Historically, about 90 percent of Washington’s imported crude oil has come in via boat, mostly from Alaska. But in the past decade Alaskan imports have slumped, while the quantity of crude shipped by train (and pipeline) has ballooned, largely thanks to drilling in North Dakota’s Bakken formation. This swell of new crude from the Midwest “has strained the capacity of existing oil-pipeline infrastructure,” the state Department of Ecology wrote last year, “and caused a sudden shift in the supply chain to transport by rail.”
[...]
Of all the crude oil imported into Washington, the percentage borne on railroads has jumped from zero in 2011 to six percent in 2012 and more than eight percent in 2013. Last year, an average of 19 oil trains trundled through Washington every week, carrying 57 million gallons of crude spread throughout 1,900 tanker cars. The Department of Ecology estimates that, depending on how many of five currently proposed oil-transport facilities are built and how much oil Oregon and California want to import, the number of trains could triple in five years and sextuple in 20.
Unless BNSF is going to take the law seriously, this will mean more
lawsuits for BNSF, as well as
more oil-train derailments, explosions, pollution–damage.
...a U.S. Department of Transportation report last July predicts that over the next decade there will be an average of 10 derailments a year of trains hauling crude oil or ethanol. Damage from these over the next two decades could be as high as $4.5 billion. But if a derailment occurs in one of the densely populated cities through which these trains routinely travel, it could kill as many as 200 people and cause $6 billion in damages.

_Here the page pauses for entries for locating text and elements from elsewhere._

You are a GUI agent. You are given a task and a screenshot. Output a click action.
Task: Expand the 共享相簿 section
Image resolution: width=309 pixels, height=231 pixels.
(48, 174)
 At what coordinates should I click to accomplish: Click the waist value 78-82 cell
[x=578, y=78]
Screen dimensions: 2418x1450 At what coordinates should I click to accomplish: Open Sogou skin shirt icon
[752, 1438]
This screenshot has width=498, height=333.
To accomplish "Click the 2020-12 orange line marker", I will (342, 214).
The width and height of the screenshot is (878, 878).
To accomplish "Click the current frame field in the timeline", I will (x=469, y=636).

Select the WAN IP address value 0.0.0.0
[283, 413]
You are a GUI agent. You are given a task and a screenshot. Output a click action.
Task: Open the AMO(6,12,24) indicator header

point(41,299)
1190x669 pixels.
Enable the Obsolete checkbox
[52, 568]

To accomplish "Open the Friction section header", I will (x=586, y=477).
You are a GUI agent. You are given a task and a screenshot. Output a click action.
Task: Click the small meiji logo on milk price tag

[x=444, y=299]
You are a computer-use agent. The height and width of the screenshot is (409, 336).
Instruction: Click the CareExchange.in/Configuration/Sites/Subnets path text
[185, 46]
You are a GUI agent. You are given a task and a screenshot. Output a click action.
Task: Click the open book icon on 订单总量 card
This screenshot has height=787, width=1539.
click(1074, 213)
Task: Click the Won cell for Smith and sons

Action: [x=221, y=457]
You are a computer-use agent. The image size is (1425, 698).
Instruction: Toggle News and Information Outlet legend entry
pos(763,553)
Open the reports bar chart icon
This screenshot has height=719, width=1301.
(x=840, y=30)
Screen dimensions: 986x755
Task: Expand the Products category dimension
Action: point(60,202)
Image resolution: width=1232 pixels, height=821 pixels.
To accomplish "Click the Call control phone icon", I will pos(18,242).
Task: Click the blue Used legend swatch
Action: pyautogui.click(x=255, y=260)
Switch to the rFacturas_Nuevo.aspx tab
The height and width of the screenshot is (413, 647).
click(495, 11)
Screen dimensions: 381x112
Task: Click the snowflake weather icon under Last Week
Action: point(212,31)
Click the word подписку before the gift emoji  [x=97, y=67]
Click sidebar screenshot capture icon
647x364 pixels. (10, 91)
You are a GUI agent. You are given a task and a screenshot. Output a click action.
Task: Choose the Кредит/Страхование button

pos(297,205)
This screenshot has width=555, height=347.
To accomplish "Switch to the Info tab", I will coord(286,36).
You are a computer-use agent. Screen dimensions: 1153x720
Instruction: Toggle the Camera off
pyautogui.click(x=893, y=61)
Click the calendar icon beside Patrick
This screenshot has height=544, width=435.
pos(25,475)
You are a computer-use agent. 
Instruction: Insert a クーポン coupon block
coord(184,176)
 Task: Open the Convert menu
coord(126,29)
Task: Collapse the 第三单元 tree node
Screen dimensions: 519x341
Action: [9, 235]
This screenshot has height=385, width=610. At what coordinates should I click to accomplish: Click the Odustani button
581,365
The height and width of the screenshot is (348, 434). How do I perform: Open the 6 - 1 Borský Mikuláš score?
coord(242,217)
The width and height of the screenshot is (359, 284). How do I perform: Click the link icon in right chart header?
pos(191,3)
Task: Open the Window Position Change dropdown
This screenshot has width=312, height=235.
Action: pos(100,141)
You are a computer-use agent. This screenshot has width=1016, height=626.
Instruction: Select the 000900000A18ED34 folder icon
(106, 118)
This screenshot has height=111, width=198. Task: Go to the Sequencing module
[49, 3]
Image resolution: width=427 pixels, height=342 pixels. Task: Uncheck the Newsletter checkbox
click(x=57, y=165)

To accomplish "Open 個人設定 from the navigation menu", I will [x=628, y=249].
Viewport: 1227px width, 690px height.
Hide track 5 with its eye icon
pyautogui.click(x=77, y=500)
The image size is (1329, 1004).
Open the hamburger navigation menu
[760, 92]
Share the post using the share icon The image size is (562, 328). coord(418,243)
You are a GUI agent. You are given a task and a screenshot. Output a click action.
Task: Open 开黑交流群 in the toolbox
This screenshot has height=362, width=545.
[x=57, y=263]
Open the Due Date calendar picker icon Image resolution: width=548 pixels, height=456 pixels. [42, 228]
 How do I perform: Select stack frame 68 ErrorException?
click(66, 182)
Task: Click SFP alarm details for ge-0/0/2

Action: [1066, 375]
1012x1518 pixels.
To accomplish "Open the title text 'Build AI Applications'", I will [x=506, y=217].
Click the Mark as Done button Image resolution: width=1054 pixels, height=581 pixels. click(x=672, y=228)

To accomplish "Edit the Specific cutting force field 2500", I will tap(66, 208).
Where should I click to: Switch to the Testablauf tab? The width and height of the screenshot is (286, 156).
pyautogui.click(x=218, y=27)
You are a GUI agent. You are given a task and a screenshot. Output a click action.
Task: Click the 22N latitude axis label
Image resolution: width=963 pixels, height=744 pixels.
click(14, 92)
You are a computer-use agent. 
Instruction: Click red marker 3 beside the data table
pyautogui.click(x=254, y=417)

For its part, BNSF officials say they thought they were
"complying in good faith", and etc...
“I don’t think you could say that [BNSF] didn’t know” it was violating reporting requirements, says UTC spokesperson Amanda Maxwell. She points out that the UTC started working with BNSF in September—before any of the 14 incidents—to bring their reporting system into compliance with state regulations.
The devil is in the details here: While BNSF did properly file federally mandated spill reports (copies of which are sent to the UTC), the window for submitting those reports is 30 days. By contrast, Washington law requires that hazardous spills be reported via telephone to the state’s Emergency Operations Center within 30 minutes (since cleanup can be time-sensitive). According to the UTC report, BNSF failed that requirement 14 out of 16 times between November 1 and February 24; and since each day that passes counts as a separate violation, those 14 missed reports turned into 700 violations.
There are inherent safety issues with the railways. As Eric de Place from
Sightline Institute so eloquently
puts it:
“To me, that is batshit crazy,” de Place says. “I can’t imagine a clearer signal from the private marketplace that something is fundamentally unsound” than commercial insurers refusing to insure it.